# [Source excerpt]
====

‘We are not alone.’ Talk of UFOs again on Capitol Hill months after Congressional hearing
- 3 of those scheduled to appear during the briefing, hosted by nonprofit UAP Disclosure Fund, testified before subcommittees of the House Oversight Committee.
- The Disclosure Fund, which advocates for government transparency about UAP, said the session will “offer a science‑driven perspective” about the phenomena.
Less than six months ago, witnesses testifying in the halls of Congress reignited public interest in UFOs with regaling accounts of shadowy government cover-ups and strange craft seen whizzing through the sky.
The hearing was the second time in as many years that elected officials paid serious heed to the possibility that extraterrestrials – or some other force – were not only invading U.S. airspace, but that the military knew about it.
Now, another type of meeting to discuss UFOs is set to take place Thursday, May 1, on Capitol Hill. But this event – described as a “briefing,” not a “hearing” – won’t include testimony under oath, but rather will be a public series of discussions with members of Congress about the unexplained objects, which the government now refers to as unidentified anomalous phenomena (UAP.)

====

# [Problem set]
a – Which phrases in the UFO article are set in double quotation marks? List each one.
b – Transcribe the UFO article starting at "- The Disclosure" and ending at "knew about it.".

====

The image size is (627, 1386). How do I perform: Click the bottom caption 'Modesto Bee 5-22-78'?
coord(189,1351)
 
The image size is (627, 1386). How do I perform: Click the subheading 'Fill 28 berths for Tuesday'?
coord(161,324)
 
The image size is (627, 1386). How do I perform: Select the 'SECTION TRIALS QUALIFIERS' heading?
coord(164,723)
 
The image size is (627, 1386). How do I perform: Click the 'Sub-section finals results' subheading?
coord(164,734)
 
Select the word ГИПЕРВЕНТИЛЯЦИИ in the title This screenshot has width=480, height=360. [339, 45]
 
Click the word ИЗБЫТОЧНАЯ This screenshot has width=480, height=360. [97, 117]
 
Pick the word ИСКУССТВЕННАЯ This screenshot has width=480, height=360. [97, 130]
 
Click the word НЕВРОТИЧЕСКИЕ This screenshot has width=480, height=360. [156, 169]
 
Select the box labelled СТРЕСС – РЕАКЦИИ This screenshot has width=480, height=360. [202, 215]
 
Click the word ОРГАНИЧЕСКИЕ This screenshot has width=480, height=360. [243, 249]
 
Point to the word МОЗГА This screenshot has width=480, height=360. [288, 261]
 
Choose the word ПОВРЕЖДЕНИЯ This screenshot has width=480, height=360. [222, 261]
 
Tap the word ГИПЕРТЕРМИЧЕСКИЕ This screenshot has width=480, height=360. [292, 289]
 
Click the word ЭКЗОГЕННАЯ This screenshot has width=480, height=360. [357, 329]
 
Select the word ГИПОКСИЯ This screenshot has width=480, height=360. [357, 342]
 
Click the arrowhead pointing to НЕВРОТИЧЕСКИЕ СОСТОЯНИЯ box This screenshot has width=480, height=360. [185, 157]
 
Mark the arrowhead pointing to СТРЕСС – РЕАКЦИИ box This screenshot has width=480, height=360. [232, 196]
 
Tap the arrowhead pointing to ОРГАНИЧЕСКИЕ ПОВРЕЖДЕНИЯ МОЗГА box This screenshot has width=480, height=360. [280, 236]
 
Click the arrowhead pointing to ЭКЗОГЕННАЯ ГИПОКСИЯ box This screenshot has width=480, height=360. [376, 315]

====

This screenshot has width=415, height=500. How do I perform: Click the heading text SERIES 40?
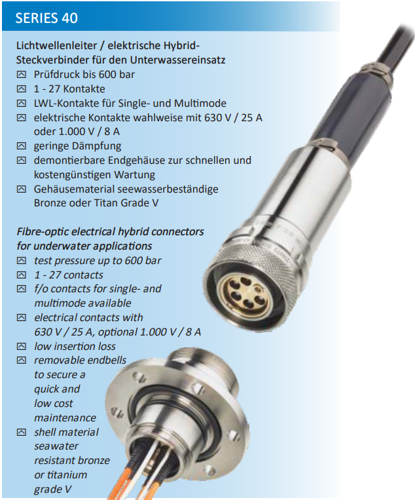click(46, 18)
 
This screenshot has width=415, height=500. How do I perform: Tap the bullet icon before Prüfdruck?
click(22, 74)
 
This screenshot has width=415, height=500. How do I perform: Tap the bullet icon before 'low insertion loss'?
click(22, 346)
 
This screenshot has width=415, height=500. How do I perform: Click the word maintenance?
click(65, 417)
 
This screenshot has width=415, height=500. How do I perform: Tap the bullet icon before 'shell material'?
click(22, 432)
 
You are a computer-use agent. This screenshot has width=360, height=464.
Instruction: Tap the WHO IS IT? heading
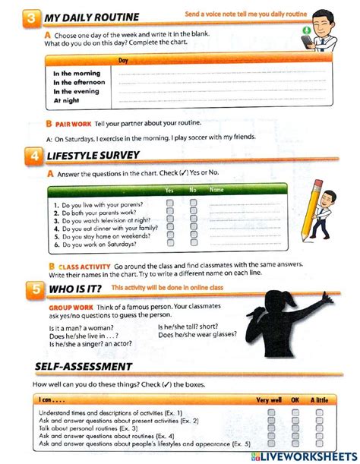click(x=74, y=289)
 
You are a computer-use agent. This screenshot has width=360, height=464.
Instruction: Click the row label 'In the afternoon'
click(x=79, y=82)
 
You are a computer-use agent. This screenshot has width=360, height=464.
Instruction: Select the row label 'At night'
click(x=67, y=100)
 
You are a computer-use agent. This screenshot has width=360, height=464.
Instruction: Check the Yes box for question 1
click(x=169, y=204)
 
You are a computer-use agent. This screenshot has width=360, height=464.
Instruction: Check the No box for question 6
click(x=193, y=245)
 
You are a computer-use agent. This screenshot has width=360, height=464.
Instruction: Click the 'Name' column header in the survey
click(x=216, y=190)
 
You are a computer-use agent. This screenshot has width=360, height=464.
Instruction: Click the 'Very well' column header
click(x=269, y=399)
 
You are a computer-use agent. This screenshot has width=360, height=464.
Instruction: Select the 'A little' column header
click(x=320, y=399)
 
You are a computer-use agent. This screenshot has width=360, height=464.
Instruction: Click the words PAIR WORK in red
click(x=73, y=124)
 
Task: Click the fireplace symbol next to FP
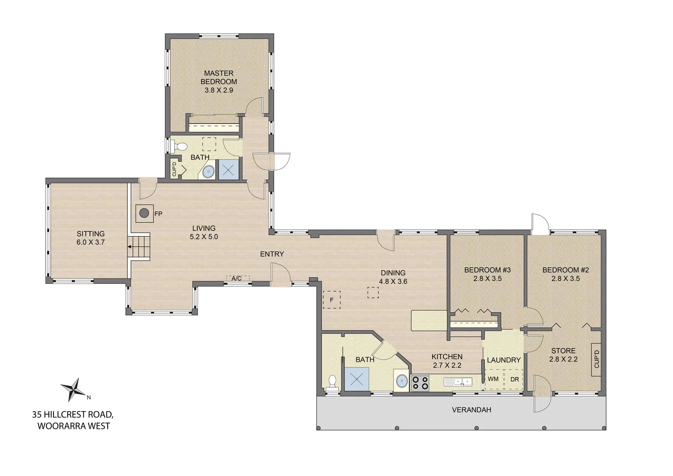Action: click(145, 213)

====

# [Task solutions]
a –
“offer a science‑driven perspective”
“briefing”
“hearing”

b –
- The Disclosure Fund, which advocates for government transparency about UAP, said the session will “offer a science‑driven perspective” about the phenomena.
Less than six months ago, witnesses testifying in the halls of Congress reignited public interest in UFOs with regaling accounts of shadowy government cover-ups and strange craft seen whizzing through the sky.
The hearing was the second time in as many years that elected officials paid serious heed to the possibility that extraterrestrials – or some other force – were not only invading U.S. airspace, but that the military knew about it.